E: Yeah, especially in this era, and this genre in particular, there’s a lot of outward posing and like, “suggesting that you might not be 1000% straight and like, straight-laced” without a lot of talk to back it up. Like with David Bowie, not to get into that whole can of worms, but I just always think of how his public image [or maybe more accurately, career] benefited from a lot of outward expression of androgyny that he later in life like went back on for the most part. I was thinking about that with what you said about Japan too, that even though they later gave more context that they weren’t speaking to how they felt exactly. I feel like it’s rare to see performers from this era who were outwardly like, limp-wristed actually talk about it.

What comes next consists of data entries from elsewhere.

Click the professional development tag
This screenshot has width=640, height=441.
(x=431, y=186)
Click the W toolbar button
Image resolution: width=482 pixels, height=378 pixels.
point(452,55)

T: Yeah, using a label and standing by it. There’s a few other circumstances with Japan too of people suggesting or implying that and then going back on it later with sexuality and what-not. Which, again, gets to a point where it’s like, “Were you again just trying to further a career and a public image and then going back on it when homophobia was becoming more rampant and biphobia,” which, that’s an entirely different podcast episode.

E: Yeah, especially if somebody’s in the public eye and considering the very very conservative turn the ’80s took — not to say that there wasn’t conservatism in the ’70s but — it’s hard to draw a super clean line between talking about something and then going back on it for publicity purposes versus personal safety or not having the time or space to really work something out and it being safer to just be like “nope.” And language and what it means has changed so much in the past [few] decades but, in general [is in flux].

Teddie, circa 2019

T: Right. Just like on another note about T-Rex and gender, I related to what you said earlier about Marc Bolan’s voice. The way he styles his voice and the way he sings is something that definitely has given me — not only gender envy but also while singing with him I feel like I am able to project a kind of masculinity that I am able to envision for myself more than other projections of masculinity. Again not to say that it necessarily is masculinity, I wrote this in my notes, debating whether it’s feminine masculinity, or non-toxic, or not masculinity at all. It’s not really something you can label, especially with a band like T-Rex where it didn’t really feel like anyone in the band was necessarily trying to form those boundaries or lines which is part of what makes them so good.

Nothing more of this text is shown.